▸ **GOAL OF THE EXERCISE**: Please count the lines in the records below that contain the word "panel", and reply with only that number.
+++
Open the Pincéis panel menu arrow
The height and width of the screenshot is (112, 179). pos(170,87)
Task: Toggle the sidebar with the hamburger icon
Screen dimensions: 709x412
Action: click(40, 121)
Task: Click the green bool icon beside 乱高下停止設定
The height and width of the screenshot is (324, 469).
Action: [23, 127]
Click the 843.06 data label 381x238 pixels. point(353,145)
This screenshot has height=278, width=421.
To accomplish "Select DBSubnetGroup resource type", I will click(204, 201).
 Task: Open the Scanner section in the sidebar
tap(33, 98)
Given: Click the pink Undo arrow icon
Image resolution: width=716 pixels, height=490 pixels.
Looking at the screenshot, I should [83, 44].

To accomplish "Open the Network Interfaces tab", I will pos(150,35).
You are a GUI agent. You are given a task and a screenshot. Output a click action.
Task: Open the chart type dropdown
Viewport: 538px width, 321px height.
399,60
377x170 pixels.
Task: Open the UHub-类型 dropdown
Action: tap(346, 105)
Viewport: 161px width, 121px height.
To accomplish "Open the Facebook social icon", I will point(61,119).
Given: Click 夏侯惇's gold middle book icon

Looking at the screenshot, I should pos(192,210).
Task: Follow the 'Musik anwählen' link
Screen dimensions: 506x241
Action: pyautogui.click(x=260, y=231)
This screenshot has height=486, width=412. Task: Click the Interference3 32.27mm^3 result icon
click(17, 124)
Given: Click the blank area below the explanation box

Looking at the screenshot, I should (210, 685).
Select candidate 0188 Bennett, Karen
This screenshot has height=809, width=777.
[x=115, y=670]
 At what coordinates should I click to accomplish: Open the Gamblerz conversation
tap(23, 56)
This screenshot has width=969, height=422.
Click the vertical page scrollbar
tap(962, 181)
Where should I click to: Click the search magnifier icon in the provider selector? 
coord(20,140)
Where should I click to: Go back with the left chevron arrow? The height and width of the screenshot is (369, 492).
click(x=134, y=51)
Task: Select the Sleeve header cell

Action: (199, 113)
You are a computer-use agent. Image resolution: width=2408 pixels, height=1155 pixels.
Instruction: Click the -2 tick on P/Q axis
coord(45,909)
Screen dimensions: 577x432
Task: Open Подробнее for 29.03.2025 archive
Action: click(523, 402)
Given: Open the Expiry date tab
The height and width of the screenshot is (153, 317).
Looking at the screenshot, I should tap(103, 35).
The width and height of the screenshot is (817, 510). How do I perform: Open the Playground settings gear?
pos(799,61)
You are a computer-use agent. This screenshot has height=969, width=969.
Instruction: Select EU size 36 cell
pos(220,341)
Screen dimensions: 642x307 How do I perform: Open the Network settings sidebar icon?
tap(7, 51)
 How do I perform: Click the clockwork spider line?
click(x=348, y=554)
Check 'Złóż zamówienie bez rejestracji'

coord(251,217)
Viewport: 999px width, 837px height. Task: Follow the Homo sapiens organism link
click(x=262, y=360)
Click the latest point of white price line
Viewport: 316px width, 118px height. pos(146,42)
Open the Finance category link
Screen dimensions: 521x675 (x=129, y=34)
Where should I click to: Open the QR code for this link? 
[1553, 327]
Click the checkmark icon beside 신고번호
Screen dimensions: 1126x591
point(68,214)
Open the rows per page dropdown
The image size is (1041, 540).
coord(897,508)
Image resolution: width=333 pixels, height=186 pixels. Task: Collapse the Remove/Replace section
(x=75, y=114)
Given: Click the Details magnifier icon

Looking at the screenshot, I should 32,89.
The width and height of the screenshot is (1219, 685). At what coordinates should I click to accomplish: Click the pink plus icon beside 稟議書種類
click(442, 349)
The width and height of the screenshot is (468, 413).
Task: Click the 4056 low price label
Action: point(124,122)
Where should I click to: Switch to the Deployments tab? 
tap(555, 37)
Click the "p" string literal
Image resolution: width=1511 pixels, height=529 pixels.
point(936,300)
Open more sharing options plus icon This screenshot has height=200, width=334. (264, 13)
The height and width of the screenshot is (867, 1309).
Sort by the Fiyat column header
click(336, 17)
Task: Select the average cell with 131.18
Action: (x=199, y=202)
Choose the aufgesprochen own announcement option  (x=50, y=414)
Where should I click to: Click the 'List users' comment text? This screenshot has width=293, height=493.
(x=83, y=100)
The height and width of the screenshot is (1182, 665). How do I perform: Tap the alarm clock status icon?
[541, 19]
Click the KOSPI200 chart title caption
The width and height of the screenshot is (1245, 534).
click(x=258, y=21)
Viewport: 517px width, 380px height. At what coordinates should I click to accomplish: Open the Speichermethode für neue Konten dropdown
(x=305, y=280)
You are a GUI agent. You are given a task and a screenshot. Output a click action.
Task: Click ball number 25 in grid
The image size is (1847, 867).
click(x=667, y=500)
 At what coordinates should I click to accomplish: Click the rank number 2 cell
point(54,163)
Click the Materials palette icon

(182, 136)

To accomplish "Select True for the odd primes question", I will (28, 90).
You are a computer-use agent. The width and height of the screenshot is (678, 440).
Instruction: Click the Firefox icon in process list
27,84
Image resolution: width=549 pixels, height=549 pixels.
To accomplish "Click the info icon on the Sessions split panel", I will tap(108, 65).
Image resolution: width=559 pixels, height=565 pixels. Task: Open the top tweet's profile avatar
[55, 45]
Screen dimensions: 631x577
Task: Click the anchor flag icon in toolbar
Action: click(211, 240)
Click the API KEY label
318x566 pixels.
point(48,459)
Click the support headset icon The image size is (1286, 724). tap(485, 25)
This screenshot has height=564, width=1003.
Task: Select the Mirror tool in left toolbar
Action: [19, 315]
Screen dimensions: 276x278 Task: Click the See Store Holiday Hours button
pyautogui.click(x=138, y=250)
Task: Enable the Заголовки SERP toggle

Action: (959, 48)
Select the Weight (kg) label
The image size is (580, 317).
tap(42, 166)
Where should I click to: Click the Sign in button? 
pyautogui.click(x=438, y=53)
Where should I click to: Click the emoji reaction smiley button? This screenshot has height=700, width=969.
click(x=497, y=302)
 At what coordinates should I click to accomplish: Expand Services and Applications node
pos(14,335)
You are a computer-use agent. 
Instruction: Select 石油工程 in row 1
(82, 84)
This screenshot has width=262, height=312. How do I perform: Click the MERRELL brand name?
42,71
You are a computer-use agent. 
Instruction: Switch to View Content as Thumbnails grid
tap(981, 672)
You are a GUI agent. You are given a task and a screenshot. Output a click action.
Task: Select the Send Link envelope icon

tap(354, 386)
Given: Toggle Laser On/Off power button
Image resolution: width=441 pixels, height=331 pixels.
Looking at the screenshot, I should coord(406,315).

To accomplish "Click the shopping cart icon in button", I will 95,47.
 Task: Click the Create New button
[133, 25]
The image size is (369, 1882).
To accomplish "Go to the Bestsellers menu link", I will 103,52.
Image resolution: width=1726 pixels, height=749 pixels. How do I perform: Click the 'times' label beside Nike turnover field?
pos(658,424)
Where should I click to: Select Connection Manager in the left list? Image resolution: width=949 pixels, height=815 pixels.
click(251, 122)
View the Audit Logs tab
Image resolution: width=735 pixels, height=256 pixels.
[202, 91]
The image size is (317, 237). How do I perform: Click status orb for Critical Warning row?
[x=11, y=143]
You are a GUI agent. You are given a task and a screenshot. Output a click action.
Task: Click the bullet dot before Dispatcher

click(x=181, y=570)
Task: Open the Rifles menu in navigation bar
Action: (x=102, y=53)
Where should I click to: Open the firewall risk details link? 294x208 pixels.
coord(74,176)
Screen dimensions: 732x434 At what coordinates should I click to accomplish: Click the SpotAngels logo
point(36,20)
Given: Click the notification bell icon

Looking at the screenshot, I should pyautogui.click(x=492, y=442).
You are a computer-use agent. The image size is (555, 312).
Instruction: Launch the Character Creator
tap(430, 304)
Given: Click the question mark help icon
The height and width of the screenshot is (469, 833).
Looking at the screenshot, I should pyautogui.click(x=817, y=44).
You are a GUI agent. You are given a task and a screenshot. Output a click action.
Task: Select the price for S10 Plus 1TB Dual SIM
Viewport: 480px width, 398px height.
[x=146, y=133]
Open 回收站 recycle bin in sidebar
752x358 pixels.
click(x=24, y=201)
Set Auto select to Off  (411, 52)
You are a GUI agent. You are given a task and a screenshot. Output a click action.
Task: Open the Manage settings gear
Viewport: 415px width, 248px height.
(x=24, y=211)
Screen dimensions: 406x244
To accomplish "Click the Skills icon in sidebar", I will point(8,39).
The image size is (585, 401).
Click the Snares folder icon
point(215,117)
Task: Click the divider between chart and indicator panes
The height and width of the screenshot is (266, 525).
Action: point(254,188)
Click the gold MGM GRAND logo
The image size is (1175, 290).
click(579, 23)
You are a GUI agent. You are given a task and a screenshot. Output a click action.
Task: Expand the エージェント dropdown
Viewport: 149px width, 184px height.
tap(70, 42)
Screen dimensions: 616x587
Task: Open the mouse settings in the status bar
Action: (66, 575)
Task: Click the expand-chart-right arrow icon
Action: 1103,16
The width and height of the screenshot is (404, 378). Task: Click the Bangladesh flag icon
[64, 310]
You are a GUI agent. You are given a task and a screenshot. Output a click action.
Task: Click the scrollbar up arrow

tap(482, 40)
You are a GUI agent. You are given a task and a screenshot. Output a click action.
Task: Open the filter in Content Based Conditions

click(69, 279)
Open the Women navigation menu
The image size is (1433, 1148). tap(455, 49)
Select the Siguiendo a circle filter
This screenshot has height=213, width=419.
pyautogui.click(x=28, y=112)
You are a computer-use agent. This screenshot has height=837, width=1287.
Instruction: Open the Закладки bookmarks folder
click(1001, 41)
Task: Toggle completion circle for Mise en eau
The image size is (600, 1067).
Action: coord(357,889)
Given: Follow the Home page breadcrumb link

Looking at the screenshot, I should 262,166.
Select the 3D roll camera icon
+++
▸ **WRITTEN RESPONSE**: 2